> **EXERCISE AIM**: For the records below, work out the number of lines holding "agent" and reply with only that.

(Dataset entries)

□ □ □ □

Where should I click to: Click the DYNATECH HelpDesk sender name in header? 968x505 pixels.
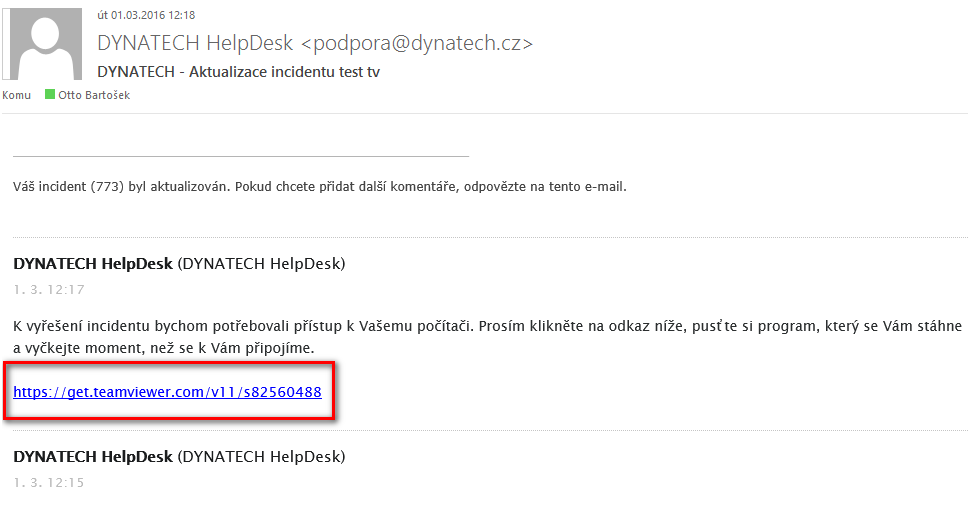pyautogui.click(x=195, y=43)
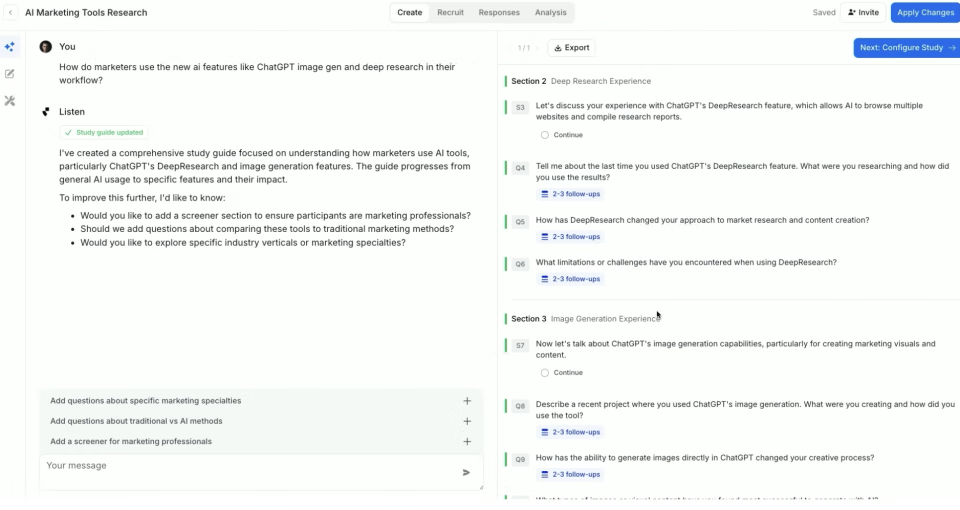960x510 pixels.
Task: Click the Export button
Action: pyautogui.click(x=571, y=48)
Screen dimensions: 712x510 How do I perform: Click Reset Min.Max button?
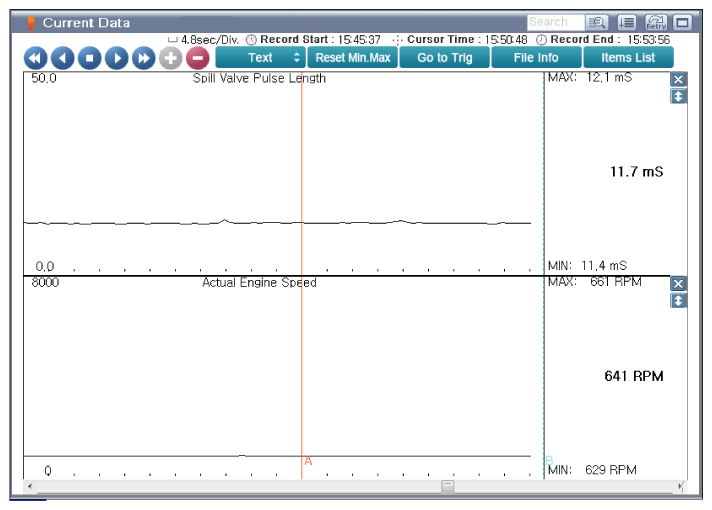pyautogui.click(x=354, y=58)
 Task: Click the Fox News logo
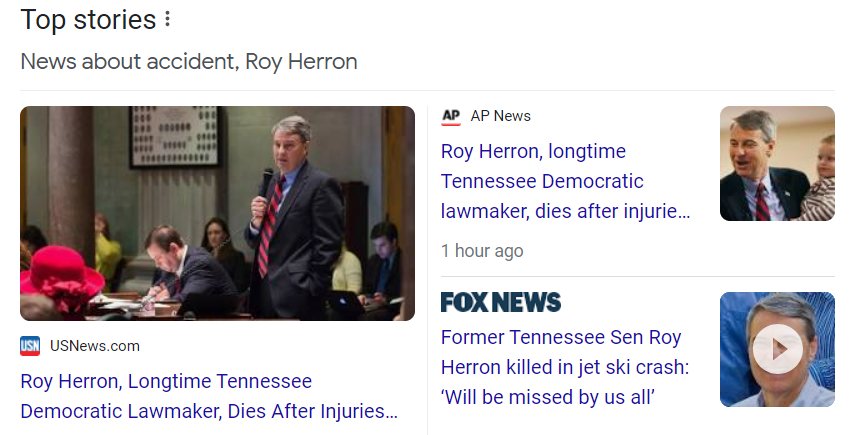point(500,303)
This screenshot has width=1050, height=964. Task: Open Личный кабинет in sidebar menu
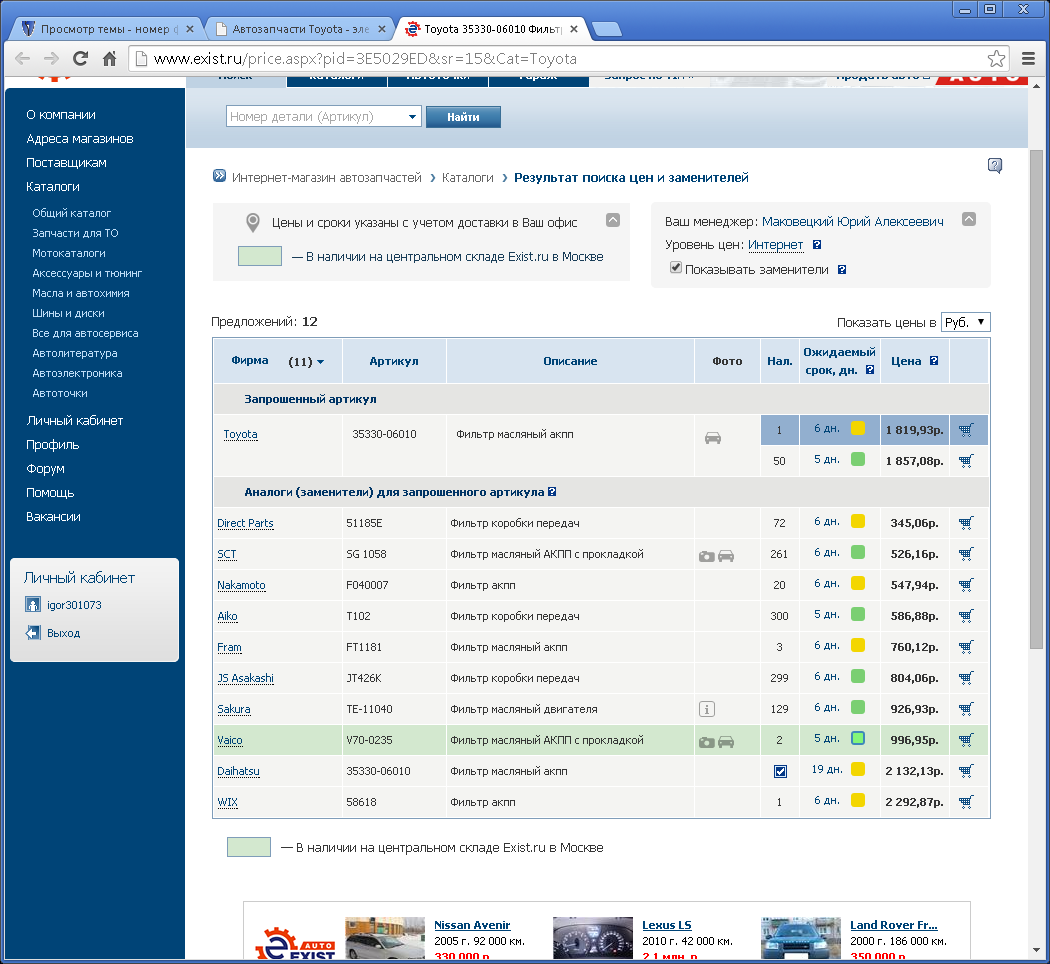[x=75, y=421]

□ □ □ □

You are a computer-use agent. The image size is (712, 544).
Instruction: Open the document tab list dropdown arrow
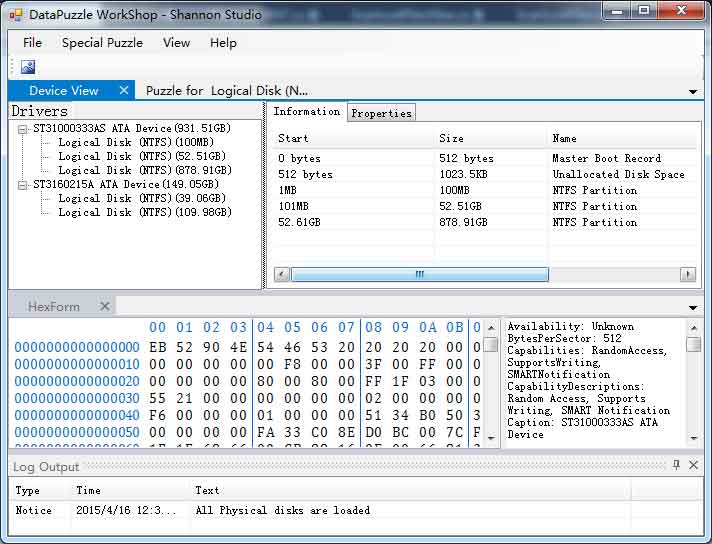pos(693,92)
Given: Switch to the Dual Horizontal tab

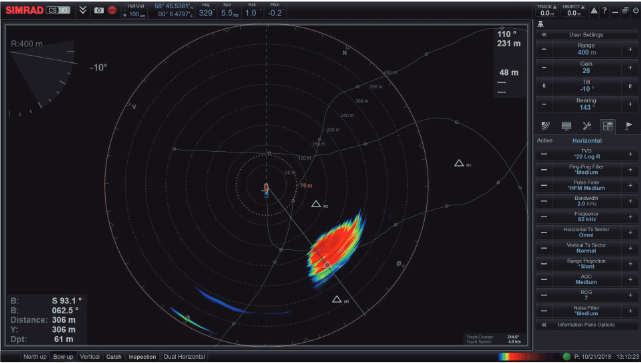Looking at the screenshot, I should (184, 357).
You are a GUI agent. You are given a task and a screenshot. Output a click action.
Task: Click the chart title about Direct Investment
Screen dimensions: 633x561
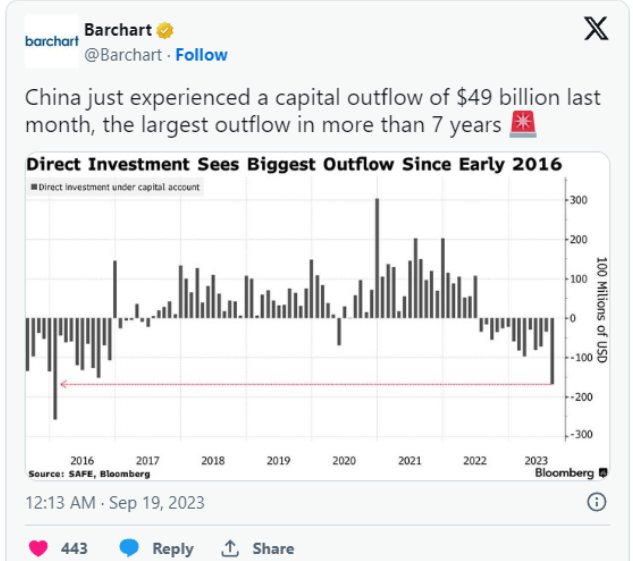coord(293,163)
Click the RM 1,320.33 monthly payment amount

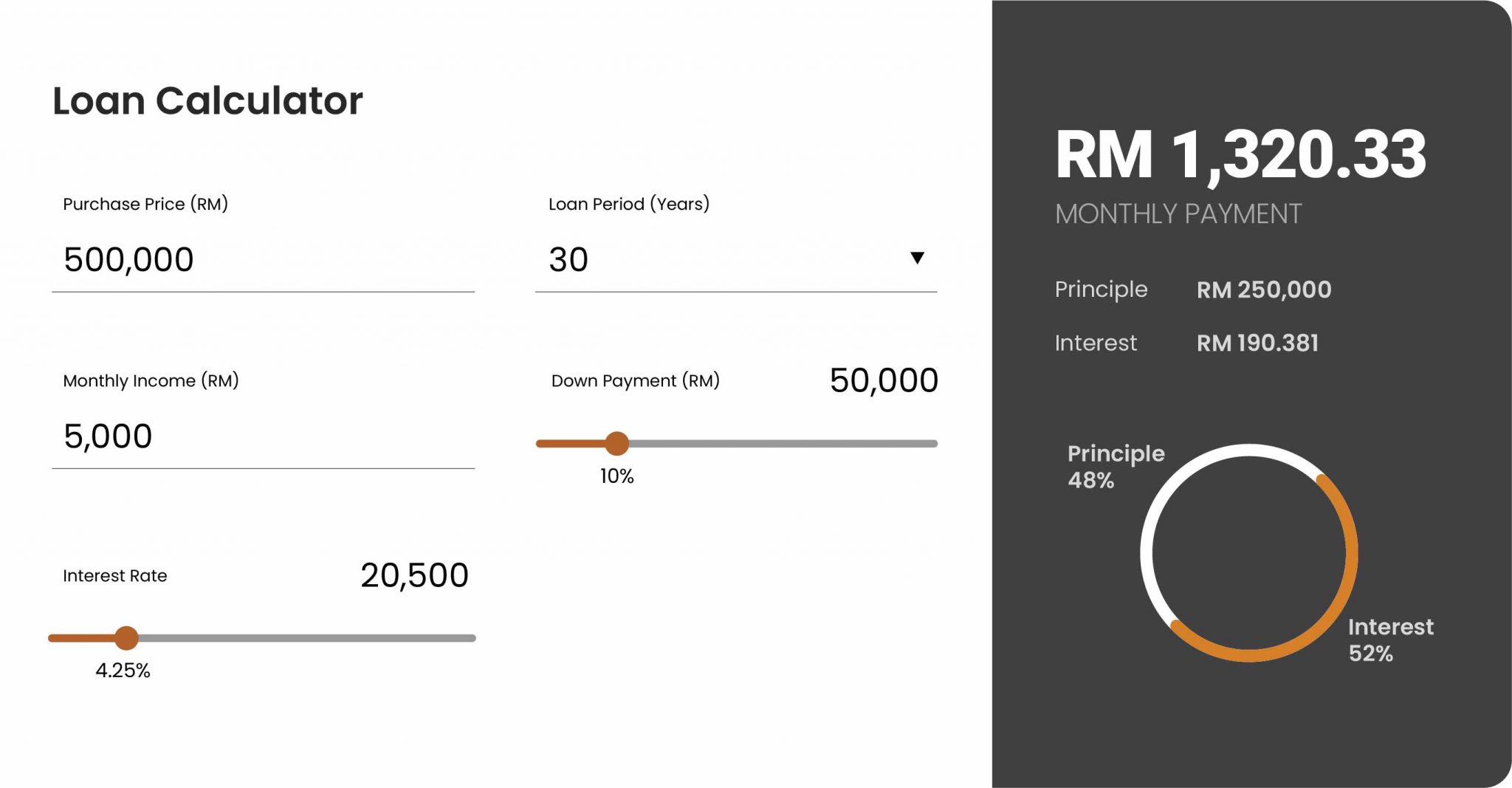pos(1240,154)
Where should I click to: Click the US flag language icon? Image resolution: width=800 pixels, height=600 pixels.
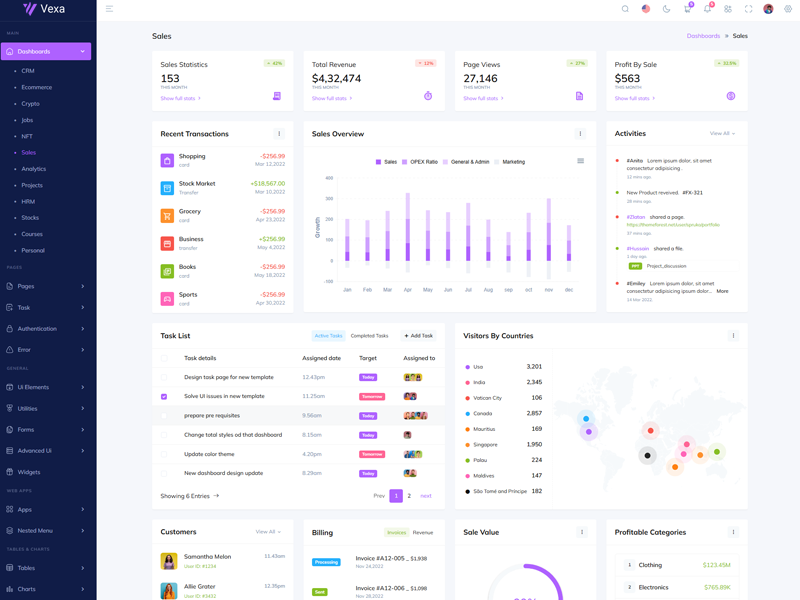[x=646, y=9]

□ □ □ □

> **SOLUTION**: 2